RiFF RAFF: Right now is like the beginning of my shows, my touring. I’ve always done random shows but now practically every day I’m getting booked for another show. We’ll set up worldwide tours when the Diplo album drops. Everything is really heatin’ up, you know?
DM: For sure. I’m a hip hop reporter, like I cover rap music intensively, so I don’t wanna sound like a jerk but I just found out about you the other day. My dearest friend randomly, at the end of a phone conversation last week, joked with me to “get an interview with RiFF RAFF” for him. That was the co-sign, so here we are.
That was the sell.
RR: (laughing) Well, tell him that was a good move on his behalf.
DM: Your shit’s got substance. It made me laugh at first, and it makes me laugh as I get more into it, in a good way. I had heard you were a “joke rapper” but I dunno about that. What do you make of that label?
RR: I mean, the way I see shit…I’m only me, so I can’t look at the outside perspective of what somebody sees me as. All I can do is constantly do stuff where I appear to be what I see as myself, as bigger and better than anything that came out. Now when I say that I don’t mean to draw it in an inappropriate way where I say I’m better than anyone or whatever the case is. What I’m saying is I try to make my own music, so whatever anyone perceives it as or takes it as, it’s not a joke. I don’t make music an’ play off of someone else’s songs. All my songs can’t be copied and they aren’t a copy of someone else’s stuff.

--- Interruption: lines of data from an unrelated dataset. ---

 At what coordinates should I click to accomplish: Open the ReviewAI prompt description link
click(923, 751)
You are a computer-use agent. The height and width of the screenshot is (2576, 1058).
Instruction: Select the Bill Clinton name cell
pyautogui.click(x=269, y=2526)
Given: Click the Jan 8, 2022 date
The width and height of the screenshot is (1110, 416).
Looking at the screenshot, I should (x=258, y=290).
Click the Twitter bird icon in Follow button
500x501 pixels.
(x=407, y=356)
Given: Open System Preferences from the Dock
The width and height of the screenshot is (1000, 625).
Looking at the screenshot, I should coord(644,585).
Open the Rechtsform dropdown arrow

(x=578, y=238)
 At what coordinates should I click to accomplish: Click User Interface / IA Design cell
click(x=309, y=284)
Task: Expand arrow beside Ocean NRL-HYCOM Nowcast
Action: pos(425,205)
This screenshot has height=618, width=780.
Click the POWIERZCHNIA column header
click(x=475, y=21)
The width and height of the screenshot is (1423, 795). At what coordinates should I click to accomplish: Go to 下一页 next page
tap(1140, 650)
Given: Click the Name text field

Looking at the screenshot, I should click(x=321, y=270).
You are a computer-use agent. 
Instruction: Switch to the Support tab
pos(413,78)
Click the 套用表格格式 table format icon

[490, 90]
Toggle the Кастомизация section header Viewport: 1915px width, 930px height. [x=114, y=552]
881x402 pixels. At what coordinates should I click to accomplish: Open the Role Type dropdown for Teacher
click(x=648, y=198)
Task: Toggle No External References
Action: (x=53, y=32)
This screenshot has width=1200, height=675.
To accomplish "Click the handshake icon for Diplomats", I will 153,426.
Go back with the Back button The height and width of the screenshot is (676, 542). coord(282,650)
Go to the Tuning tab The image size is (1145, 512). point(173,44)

I just consistently drop song after song or whatever I feel like dropping. I don’t do anything that anyone, like, wants me to do. Someone telling me to make a song, or do this-that-and-this and such, it’s not gonna work ‘cuz I won’t force anything. It’s organic, it’s all natural. I’ve just now started writing within the last couple of years, so every day I’m learning new ways to write, styles, patterns, whatever. So when I do that, I listen to all types of music, and I just soak up all the good things that I see or take. I use songs almost like my diary, to say what I have to say. Whether somebody understands it or not, it’s not my problem.
DM: I’ve noticed two things: you have a ton of video content out there, and you seem to be a freestyle junkie, is that right?
RR: That’s how it all started, I just did freestyle shit for fun, ‘cuz if you don’t have fun with what you’re doing, it turns into work or a job and I don’t wanna work or have a job, you know what I mean? That’s why I don’t go to school and whatnot, I quit all that. If something stops being fun it’s not worth it. I think a lotta people are starting to perceive that in me, that I just do it for fun.
Seven, eight songs in a day – I mean, I can bang out albums in a day.
DM: My friend told me to listen to the [DJs Sway & King Tech’s daily syndicated] Wake Up Show freestyle to really hear you go, but I couldn’t find it on YouTube.
RR: It was [Sway’s Emimem-backed Shade 45 Sirius Radio show] Sway in the Morning, search that.
DM: I really like the “Otis Freestyle” video, though. The line with the “boysenberry Benz” killed me man, that might be my favourite rap bar of the year and I just heard it 10 minutes ago.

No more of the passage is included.